Does Intraoperative Systemic Anticoagulation After Anastomosis Revision Improve Outcomes in Head and Neck Free Flap Reconstruction?
Mohsina Subair, Fuat Baris Bengur, Preetha Velu, Mark Kubik, Chaud Sridharan, Mario G Solari
Department of Plastic Surgery, UPMC, Pittsburgh
Purpose: Heparin drip is often started intraoperatively when there is concern for postoperative thrombosis, especially, in setting of an anastomotic revision (AR). We aimed to determine the outcomes following intraoperative systemic anticoagulation in head and neck free flaps requiring AR to help guide future use. Methods: This was a single centre retrospective review of all patients who underwent head and neck free flap reconstruction from 2012 to 2022. Data including anastomosis revision, flap loss, and return to the operating room was extracted from our Head and Neck free flap database. Results: Among 1174 patients included, 77(6.5%) had AR.Flap-loss was 2% overall and 20%(16/77) in AR group.

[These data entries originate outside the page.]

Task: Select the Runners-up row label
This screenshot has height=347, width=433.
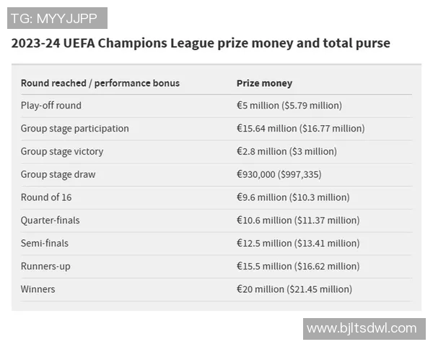Action: pos(45,267)

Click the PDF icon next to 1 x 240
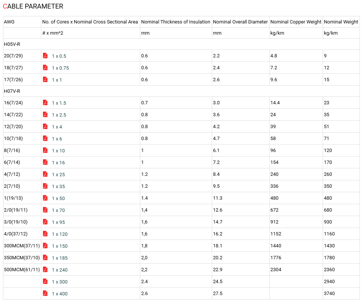point(45,269)
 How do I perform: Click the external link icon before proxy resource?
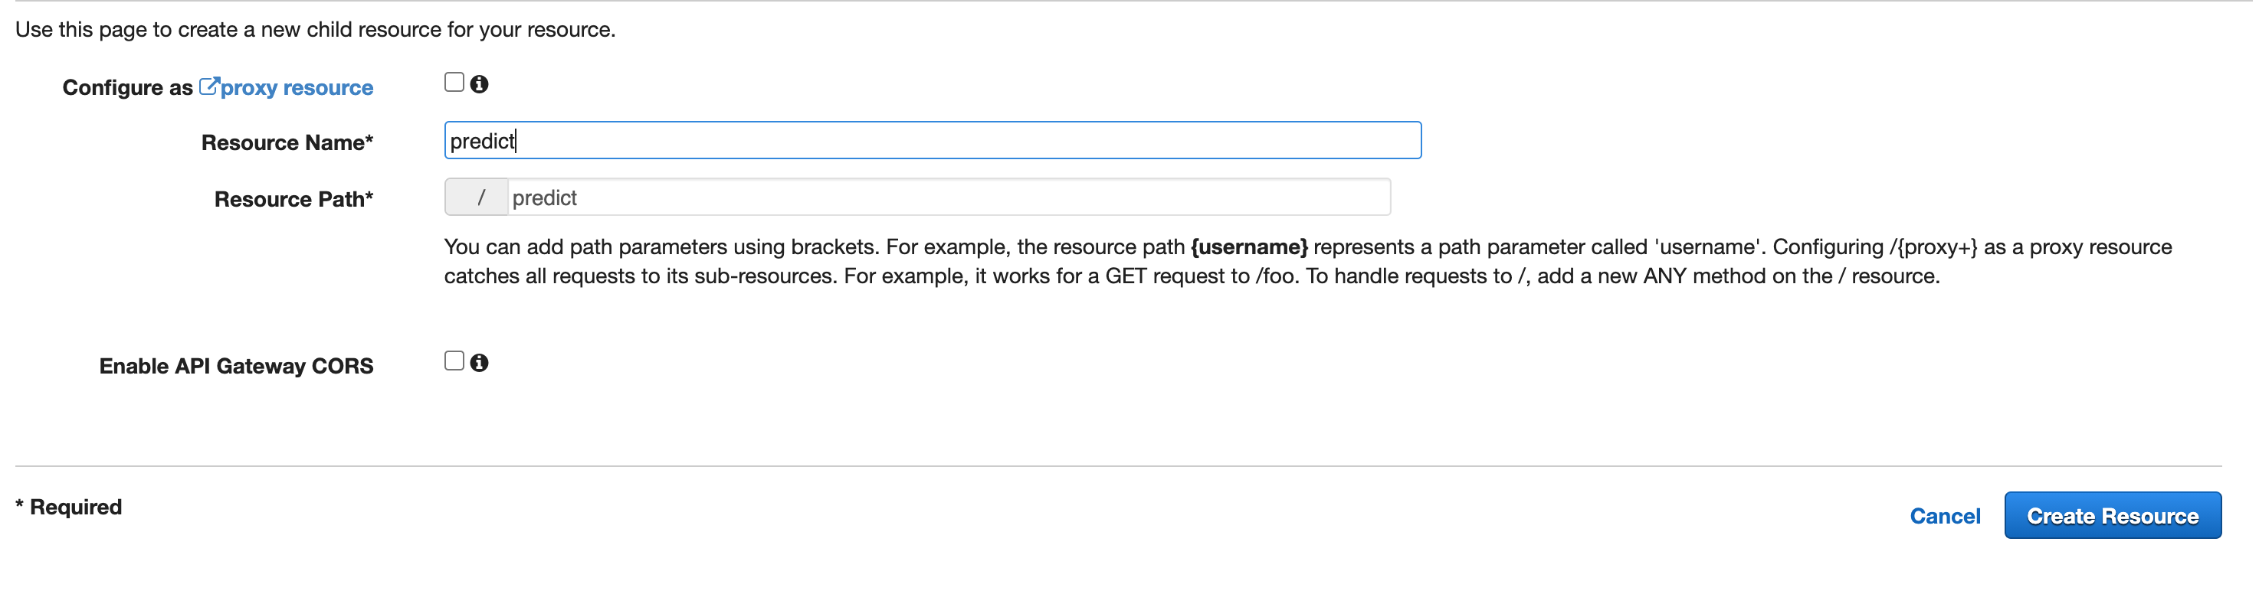pos(209,86)
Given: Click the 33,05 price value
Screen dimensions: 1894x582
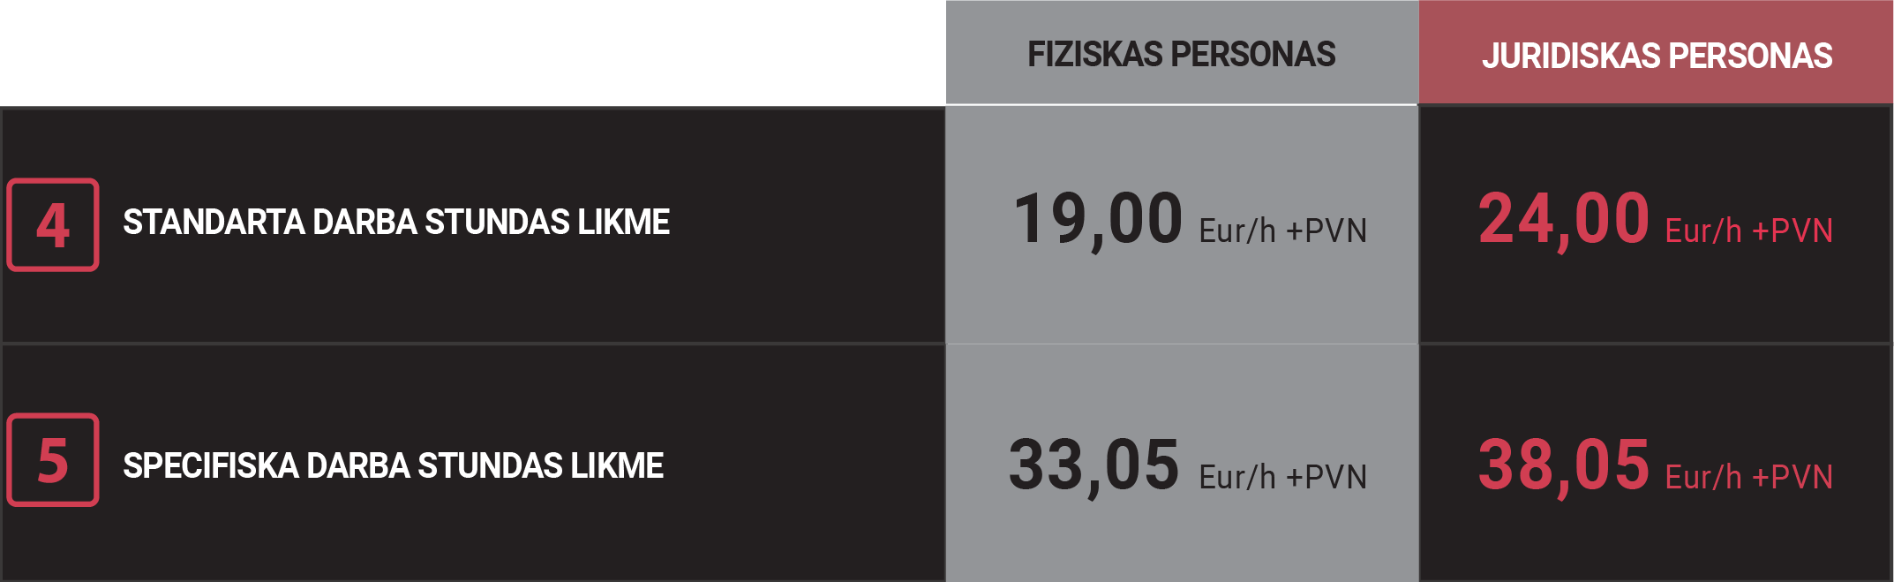Looking at the screenshot, I should (x=1094, y=465).
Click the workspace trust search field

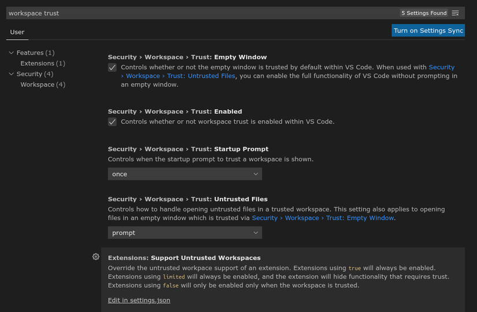pyautogui.click(x=197, y=13)
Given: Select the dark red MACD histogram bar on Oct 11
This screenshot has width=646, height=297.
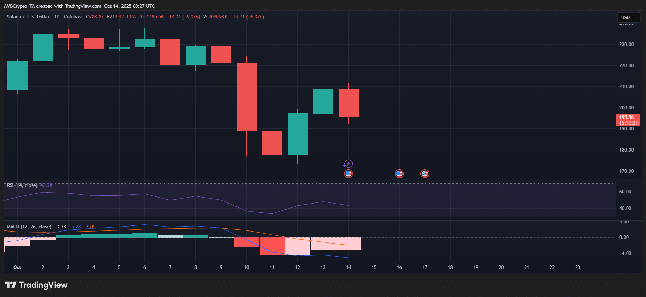Looking at the screenshot, I should 272,246.
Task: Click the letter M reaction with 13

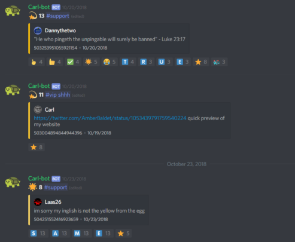Action: [x=82, y=233]

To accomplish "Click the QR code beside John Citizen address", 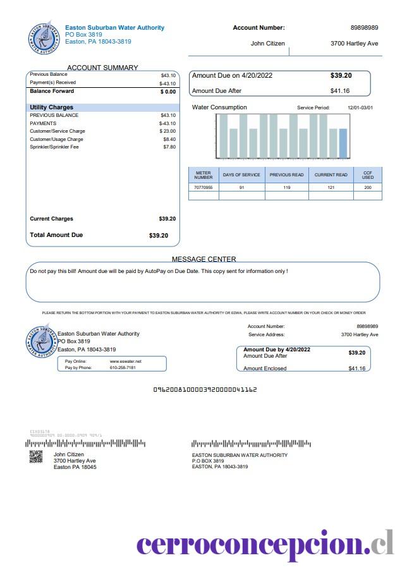I will (x=36, y=457).
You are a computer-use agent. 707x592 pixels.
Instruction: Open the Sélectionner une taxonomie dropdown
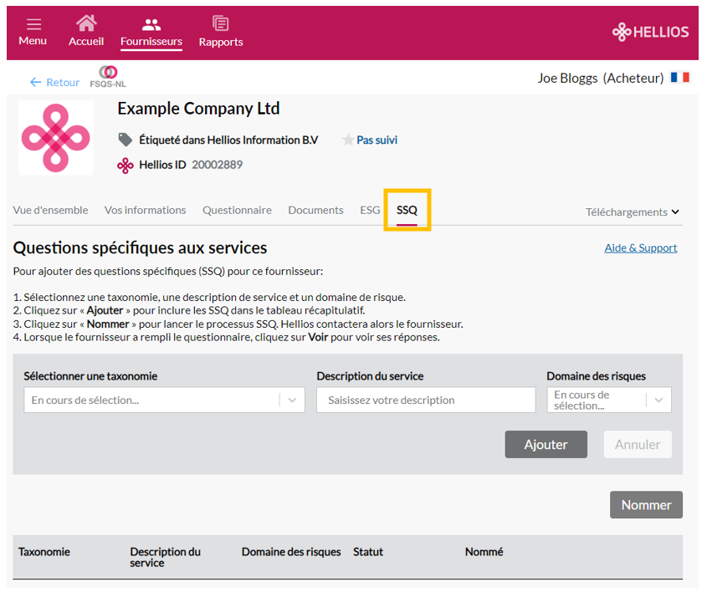click(164, 400)
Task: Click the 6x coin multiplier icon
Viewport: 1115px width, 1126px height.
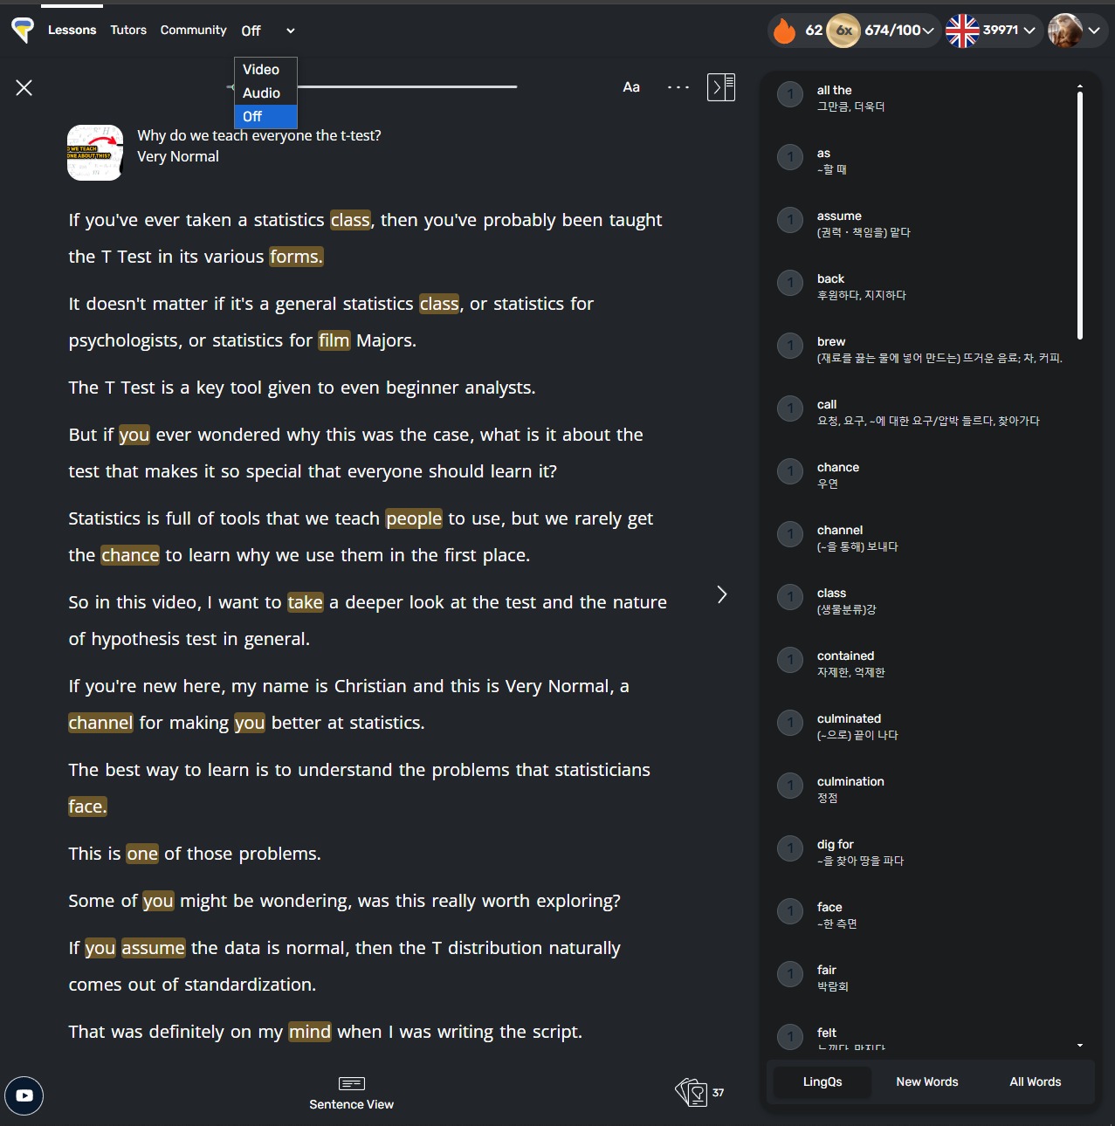Action: tap(843, 31)
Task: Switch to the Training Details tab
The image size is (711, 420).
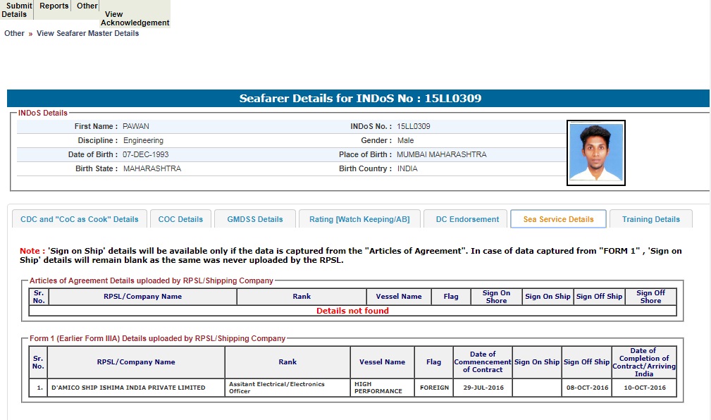Action: coord(650,219)
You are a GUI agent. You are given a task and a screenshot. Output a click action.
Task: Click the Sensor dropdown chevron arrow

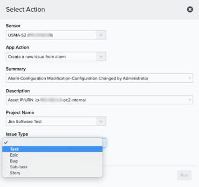(x=101, y=35)
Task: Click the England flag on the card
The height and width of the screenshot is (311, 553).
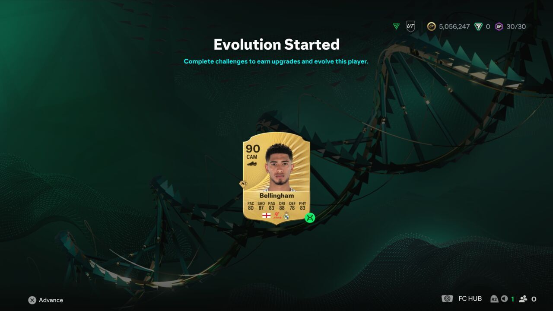Action: (x=266, y=215)
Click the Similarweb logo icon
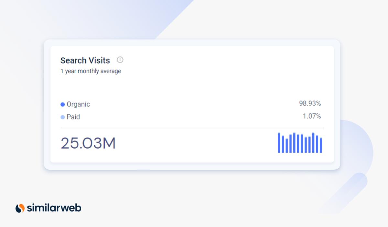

Intraoperative heparin-drip was administered in 35 patients, 22 at index &13 at take-back surgery. Among AR patients, heparin group had significantly higher bleeding rates(23%vs7%;OR=3.65,p=0.027) with similar flap failure rates(20%vs 22%,p=0.804).In patients with AR at index surgery(52/77), heparin drip resulted in a higher rate of bleeding(11%vs6%,p=0.51) with lesser flap loss rates(6%vs 9%;p=0.67). In patients with an identifiable thrombus(45%), use of heparin-drip significantly reduced flap failure (25% vs 81%p=0.002) with similar bleeding (29% vs 27%p=0.98) when compared with patients who did not receive heparin-drip. In patients without identifiable thrombus (54%), use of heparin-drip had relatively higher bleeding rates (14%vs3%, p=0.24) with similar flap failure rate(0 vs 3%,p=0.79) Conclusion: In patients needing AR, intraoperative systemic anticoagulation was associated with better flap outcomes when a thrombus was identified. In the absence of an identifiable thrombus, there was a significantly higher rate of bleeding with comparable flap survival rates.